II) Making Foreign and Military Policy
A) Kinds of Foreign Policy
1) Majoritarian Policies—confer benefits and costs on almost everyone—questions like war and peace, and arms control treaties are the best examples.
2) Interest Group Politics—where some groups promote a particular policy that an opposing group actively works against. Policies like free trade, which are promoted by business groups that export products, but are opposed by environmental and labor groups because they view it as working against their interests, are the best examples.
3) Client Politics—best illustrated by the example of a corporation doing business overseas that gets favorable tax breaks because of it, or the relationship between Israel and the United States, which initially was reliant upon the political power the Jewish bloc held in the United States.
B) Constitutional Framework of Foreign Policy
1) President—the Commander-in-Chief of the armed forces
2) Congress—granted the power by the Constitution to declare war—and, perhaps more importantly, also granted the power of the purse.

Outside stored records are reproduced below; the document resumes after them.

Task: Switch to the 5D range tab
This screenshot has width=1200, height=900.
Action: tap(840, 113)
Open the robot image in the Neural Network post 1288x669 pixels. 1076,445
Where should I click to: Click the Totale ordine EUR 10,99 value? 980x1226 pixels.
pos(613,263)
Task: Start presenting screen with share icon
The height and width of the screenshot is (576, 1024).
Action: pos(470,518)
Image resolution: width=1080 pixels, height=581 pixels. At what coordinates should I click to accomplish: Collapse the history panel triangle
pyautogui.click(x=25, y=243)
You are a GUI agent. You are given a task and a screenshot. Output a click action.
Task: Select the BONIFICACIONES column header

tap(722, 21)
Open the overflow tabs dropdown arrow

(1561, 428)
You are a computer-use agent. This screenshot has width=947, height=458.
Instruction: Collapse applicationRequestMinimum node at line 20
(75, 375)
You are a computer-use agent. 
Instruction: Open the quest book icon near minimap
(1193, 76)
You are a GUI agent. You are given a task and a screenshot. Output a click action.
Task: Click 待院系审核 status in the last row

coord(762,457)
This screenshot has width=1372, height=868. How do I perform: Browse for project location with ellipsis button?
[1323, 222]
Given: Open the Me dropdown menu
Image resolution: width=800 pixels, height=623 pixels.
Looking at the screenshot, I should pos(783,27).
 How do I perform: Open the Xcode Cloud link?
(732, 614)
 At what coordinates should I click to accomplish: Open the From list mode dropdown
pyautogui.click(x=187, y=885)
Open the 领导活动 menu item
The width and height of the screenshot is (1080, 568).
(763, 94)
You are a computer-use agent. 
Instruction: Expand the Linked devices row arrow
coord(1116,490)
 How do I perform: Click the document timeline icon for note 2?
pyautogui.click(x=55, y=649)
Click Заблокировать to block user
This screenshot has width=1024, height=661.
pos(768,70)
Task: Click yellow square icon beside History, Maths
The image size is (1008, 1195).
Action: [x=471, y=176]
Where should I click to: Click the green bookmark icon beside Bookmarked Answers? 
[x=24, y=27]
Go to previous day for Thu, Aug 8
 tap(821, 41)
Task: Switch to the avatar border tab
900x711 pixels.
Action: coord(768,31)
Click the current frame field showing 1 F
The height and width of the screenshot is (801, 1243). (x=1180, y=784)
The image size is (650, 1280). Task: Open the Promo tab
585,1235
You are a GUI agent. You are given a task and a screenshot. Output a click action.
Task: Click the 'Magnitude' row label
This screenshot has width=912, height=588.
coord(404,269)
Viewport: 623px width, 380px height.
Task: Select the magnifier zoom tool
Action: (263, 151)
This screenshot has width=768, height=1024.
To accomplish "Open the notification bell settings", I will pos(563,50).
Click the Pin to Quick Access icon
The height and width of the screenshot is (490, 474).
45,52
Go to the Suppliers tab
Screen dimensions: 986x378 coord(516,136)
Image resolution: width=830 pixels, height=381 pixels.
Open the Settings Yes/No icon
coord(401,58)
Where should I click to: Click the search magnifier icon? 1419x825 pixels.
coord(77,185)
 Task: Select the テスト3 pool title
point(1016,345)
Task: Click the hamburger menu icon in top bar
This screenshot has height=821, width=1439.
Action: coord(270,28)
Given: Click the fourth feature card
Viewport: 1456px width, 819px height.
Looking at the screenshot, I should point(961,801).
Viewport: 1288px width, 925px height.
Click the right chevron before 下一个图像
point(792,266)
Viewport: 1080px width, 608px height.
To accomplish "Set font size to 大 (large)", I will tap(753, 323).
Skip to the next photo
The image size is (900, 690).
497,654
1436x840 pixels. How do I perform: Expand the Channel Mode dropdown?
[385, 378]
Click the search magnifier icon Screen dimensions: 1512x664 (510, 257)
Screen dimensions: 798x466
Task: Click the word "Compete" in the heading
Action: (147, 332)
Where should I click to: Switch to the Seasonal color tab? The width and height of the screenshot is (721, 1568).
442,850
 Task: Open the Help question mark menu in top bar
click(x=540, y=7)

(a) War Powers Act (1973)—in the wake of the Vietnam War, Congress attempted to wrest back from the President some of the power they gave away in the Gulf of Tonkin Resolution. This law has not been directly challenged; presidents from Ford onward have refused to acknowledge that Congress has any control over the commitment of US troops anywhere in the world, and Congress has proven reluctant to challenge that perception.
(b) Congressional Oversight of Intelligence—has also not exactly worked as planned, since the Congressional committees charged with oversight usually simply rubber stamp the action taken. If the pathetic attempt that became known as the Iran-Contra Affair is any indication, even when handed a smoking gun Congress is reluctant to act in a decisive manner.
3) State Department—headed by the Secretary of State, and is nominally independent of the President, although they usually work closely with the president.
4) National Security Council—the White House’s foreign policy team.
5) Defense Department—now plays a much larger role in gathering intelligence, and also rivals the State Department for influence upon the president in formulating foreign policy.
C) The New International Order
1) The Old Bipolar World—from the end of WWII to the collapse of the Soviet Union, the Cold War Struggle was viewed as a struggle between two world super powers—the Unites States and the Soviet Union.
(a) Using client states—although the US and the USSR never directly confronted one another, they willingly used proxies to attempt to best the other, like in Vietnam and Afghanistan.
2) 9/11—the successful terrorist attack has shaped US foreign policy, largely negatively, in my view.
(a) “Pre-emptive strikes”—George W. Bush codified and expanded a policy that originated during the Clinton administration, promising to take unilateral action, if necessary, to prevent another such attack.
(b) Iraq War—while Iraq was reluctant, and did harass UN inspectors, it did cooperate with those inspectors, eventually—who found nothing that the US alleged the Iraqi government was hiding. In fact, the US and its “coalition of the willing” had to wait for those inspectors to leave the country before it could launch an attack.
D) Three Major Problems
1) Nation Building—the US has had a mixed record when it comes to nation building; it works best, it seems, in economically advance countries, when the country had enjoyed a relatively stable government in the recent past—and less successfully when those conditions were absent.
2) Foreign Policy and Terrorism—in only 5 of the 14 major wars the US had been involved in have been fought after obtaining a formal declaration of war by Congress.
(a) Gaining Congressional approval or not seems largely contingent upon the side of the commitment and its duration.
(b) Governing principles
3) Changing the Military—the armed forces are organized to fight other military forces—not terrorist organizations. In the wake of 9/11, much attention had been paid to plans to re-organize the military; perhaps some thought should be spent upon asking whether the use of the military against a terrorist threat is the right strategy, or not.
E) Politics of Foreign and Military Policy
1) Majoritarian politics—in the bipolar world of the 20th century, the perception of danger was usually high enough to get the American people to “rally ‘round the flag,” with the end of the Soviet threat, open opposition to some aspects of foreign policy is much more prevalent.